Along with the more typical Portuguese assortment of ‘family ties’, there is also a cousin of ‘special one’ football trainer José Mourinho.
With most newspapers highlighting the choice of incoming Angolan-Portuguese Justice Minister (Francisca Van Dunem) as having “broken with taboos”, the blind secretary of state for the handicapped (Sofia Antunes), and the former mayor of gypsy origin (Carlos Miguel) have been rather left in the shadows.
This is what we can tell you about them:
Antunes, 34, is president of ACAPO (the Portuguese association for the blind). She was born blind and is a qualified lawyer. She is known for having said that a “country that does not respect its handicapped citizens is one that does not respect itself” and she is described as having dedicated her life to fighting for the rights of handicapped people generally.
Prime Minister António Costa has worked with Antunes in the past, appointing her to lead the department connected to pedestrian mobility.

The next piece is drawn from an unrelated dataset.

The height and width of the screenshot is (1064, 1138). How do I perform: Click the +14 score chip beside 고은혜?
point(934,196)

Talking to journalists since the news of her latest appointment, Antunes says she is not worried about being able to get around the Republican Assembly – though if she were in a wheelchair there would be problems, as the building is not yet sufficiently wheelchair-friendly.

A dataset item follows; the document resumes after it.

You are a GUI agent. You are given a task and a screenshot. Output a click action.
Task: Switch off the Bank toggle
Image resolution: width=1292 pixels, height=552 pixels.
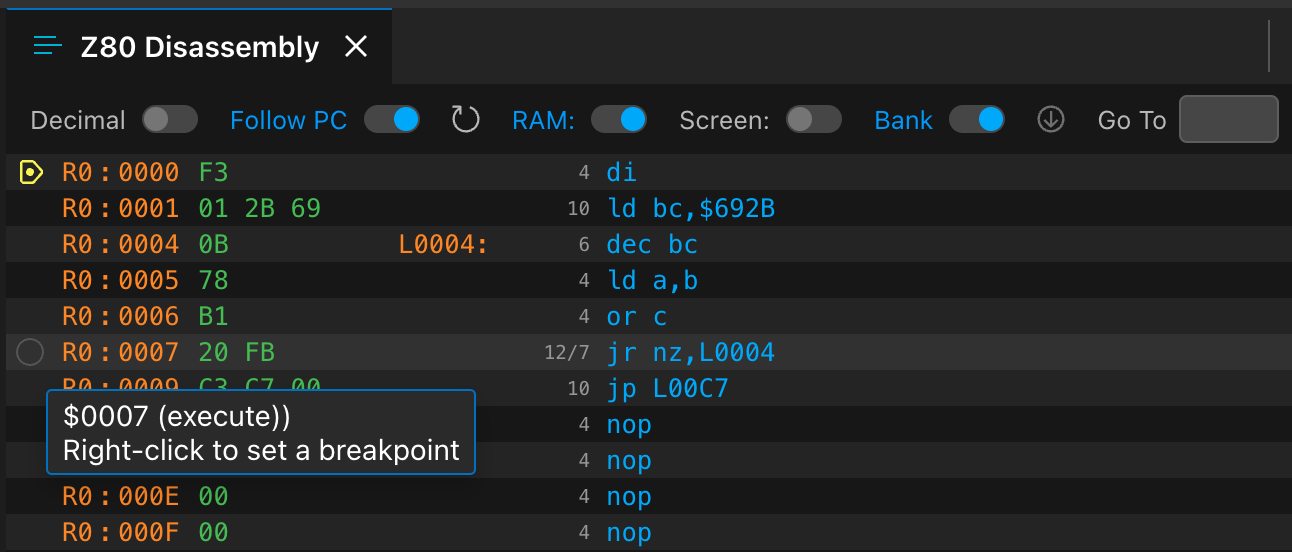coord(977,120)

The inference is that Ana Sofia Antunes will be addressing this lapse very shortly.
One reader commenting on the DN story remarked that Antunes was certainly not the first blind minister to take up responsibilities in Portugal.
“Portugal has been governed for the last 40 years by people not only completely blind, but sick in the head,” wrote António Manuel Rodrigues Lourenço.
But even he agreed that the country could only wish Antunes good luck.
Good luck may well already be following Carlos Miguel, a lawyer by profession who is known as “the gypsy lawyer”, due to his family’s origins.
Miguel has been the mayor of Torres Vedras for the last 11 years, and before that he used to defend the causes of the gypsy community, writes Lusa. He has been an advisor to the High Commission of Migrations and a member of the Social and Economic Council. But, more to the point perhaps, he has seen discrimination first hand and dealt with it his way, by taking control.
Perhaps it was the gypsy ‘gift of foresight’ that led him to tell Expresso newspaper eight years ago: “I never had doubts that António Costa would be elected to Lisbon and I think that if he wants to, one day he could be prime minister.”
Miguel will be secretary of state for borough councils, working under Prime Minister Costa’s right-hand man, Eduardo Cabrita.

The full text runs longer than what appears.